Madeline Levine, a psychologist who lives outside San Francisco,
specializes in treating young adults. In “Teach Your Children Well:
Parenting for Authentic Success” (HarperCollins), she argues that we
do too much for our kids because we overestimate our influence. “Never
before have parents been so (mistakenly) convinced that their every
move has a ripple effect into their child’s future success,” she
writes. Paradoxically, Levine maintains, by working so hard to help
our kids we end up holding them back.

“Most parents today were brought up in a culture that put a strong
emphasis on being special,” she observes. “Being special takes hard
work and can’t be trusted to children. Hence the exhausting cycle of
constantly monitoring their work and performance, which in turn makes
children feel less competent and confident, so that they need even
more oversight.”
================================
#### [What you need to do]
a) In the excerpt on Madeline Levine's parenting book, what reason does she give for parents doing too much for their kids?
b) Carry on the excerpt about Levine's view of overinvolved parenting, starting right after its final sentence.
The listing is not needed for what follows.

#### [Data segment]
================================
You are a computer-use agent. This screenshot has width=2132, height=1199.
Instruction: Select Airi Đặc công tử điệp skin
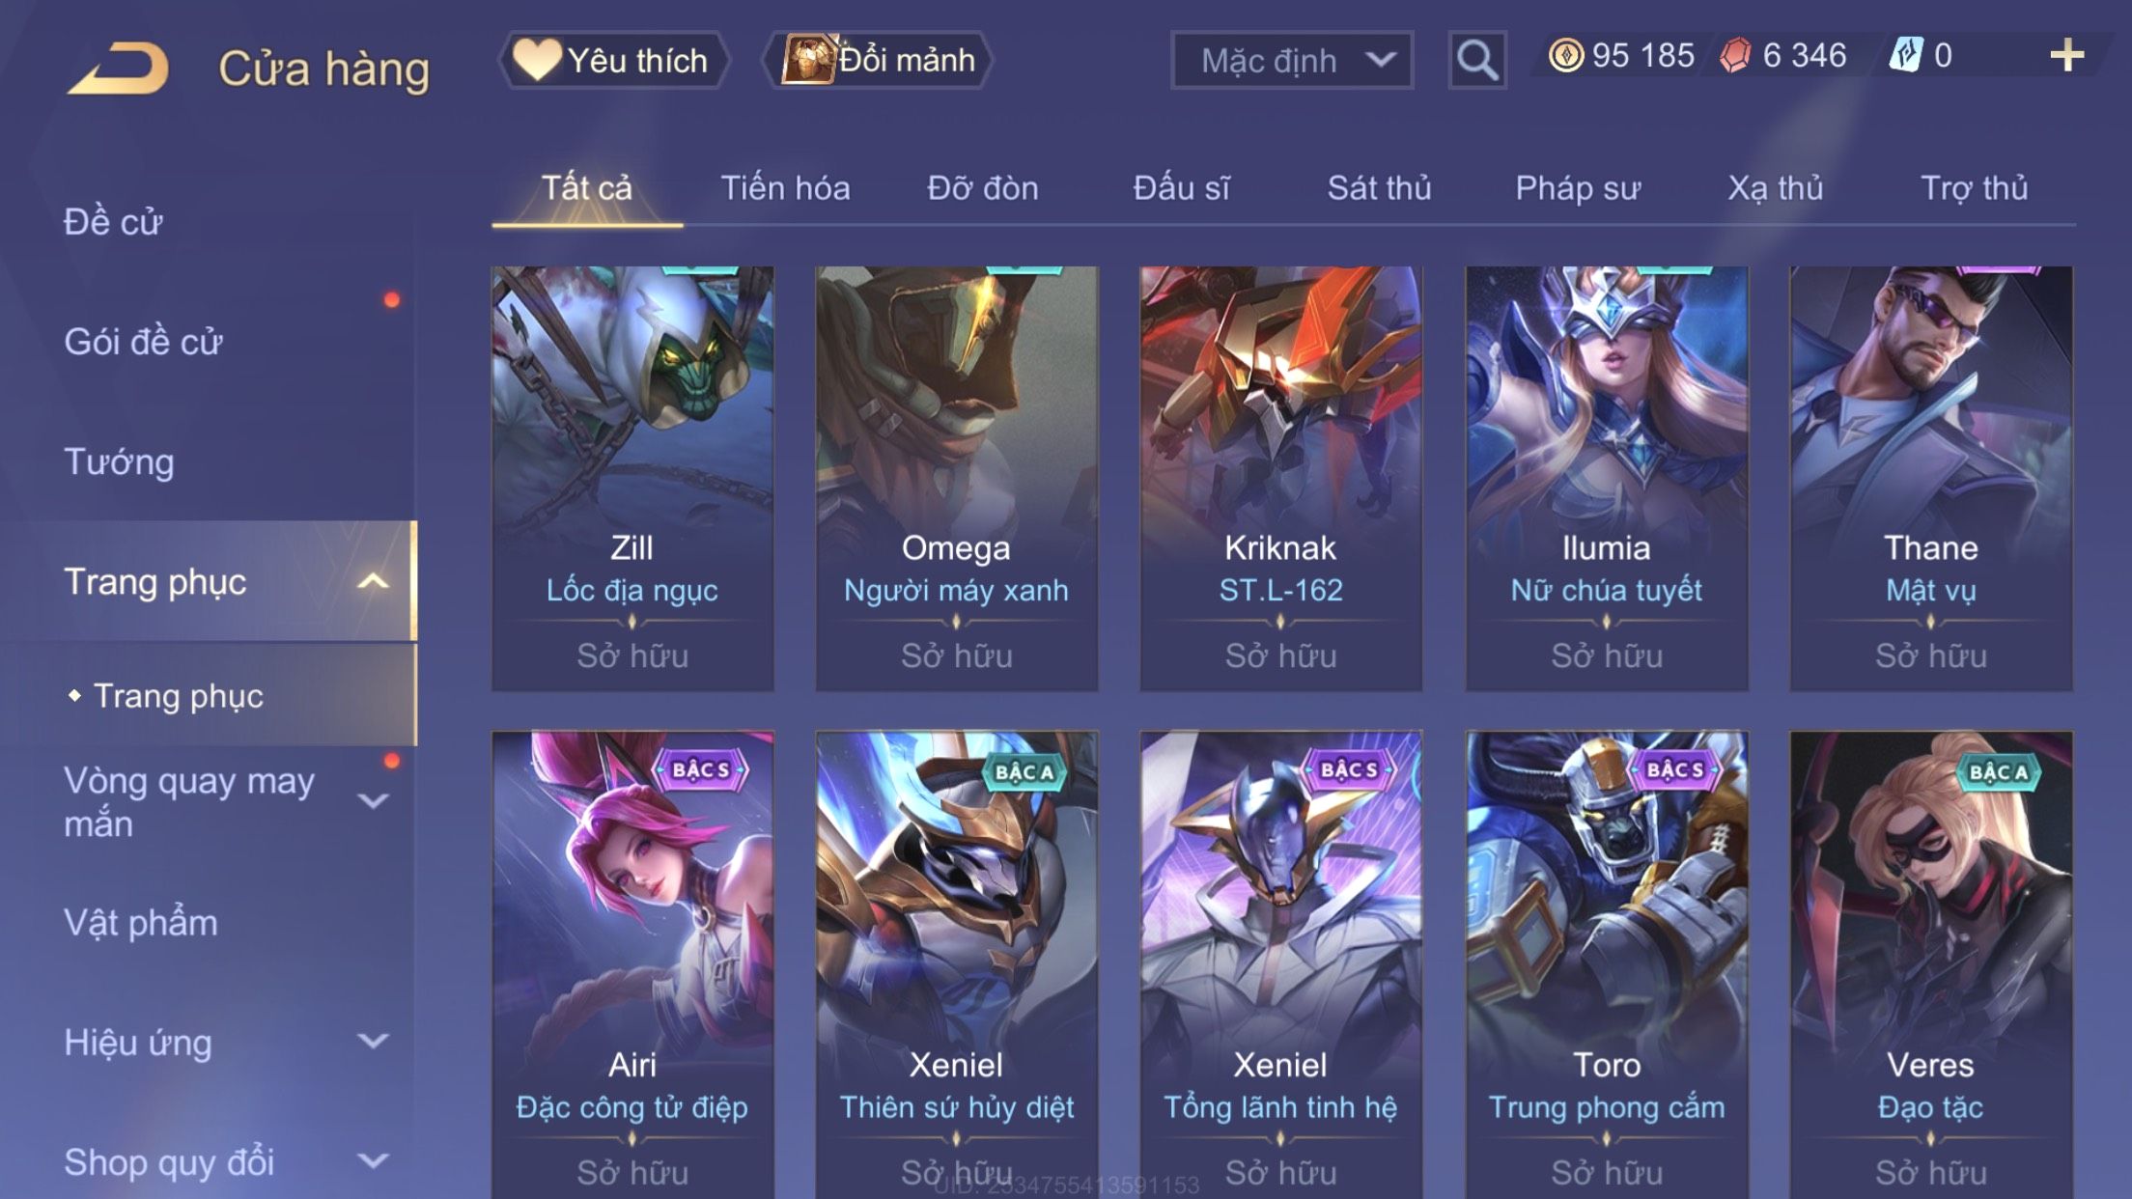tap(632, 964)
================================
#### [Results by task]
a) She says parents do too much because they overestimate their influence.

b)
Pamela Druckerman, a former reporter for the Wall Street Journal,
moved to Paris after losing her job. She married a British expatriate
and not long after that gave birth to a daughter. Less out of
conviction than inexperience, Druckerman began raising her daughter,
nicknamed Bean, à l’Américaine. The result, as she recounts in
“Bringing Up Bébé” (Penguin Press), was that Bean was invariably the
most ill-behaved child in every Paris restaurant and park she visited.
French children could sit calmly through a three-course meal; Bean was
throwing food by the time the apéritifs arrived.

Druckerman talked to a lot of French mothers, all of them svelte and
most apparently well rested. She learned that the French believe
ignoring children is good for them. “French parents don’t worry that
they’re going to damage their kids by frustrating them,” she writes.
“To the contrary, they think their kids will be damaged if they can’t
cope with frustration.” One mother, Martine, tells Druckerman that she
always waited five minutes before picking up her infant daughter when
she cried. While Druckerman and Martine are talking, in Martine’s
suburban home, the daughter, now three, is baking cupcakes by herself.
Bean is roughly the same age, “but it wouldn’t have occurred to me to
let her do a complicated task like this all on her own,” Druckerman
observes. “I’d be supervising, and she’d be resisting my supervision.”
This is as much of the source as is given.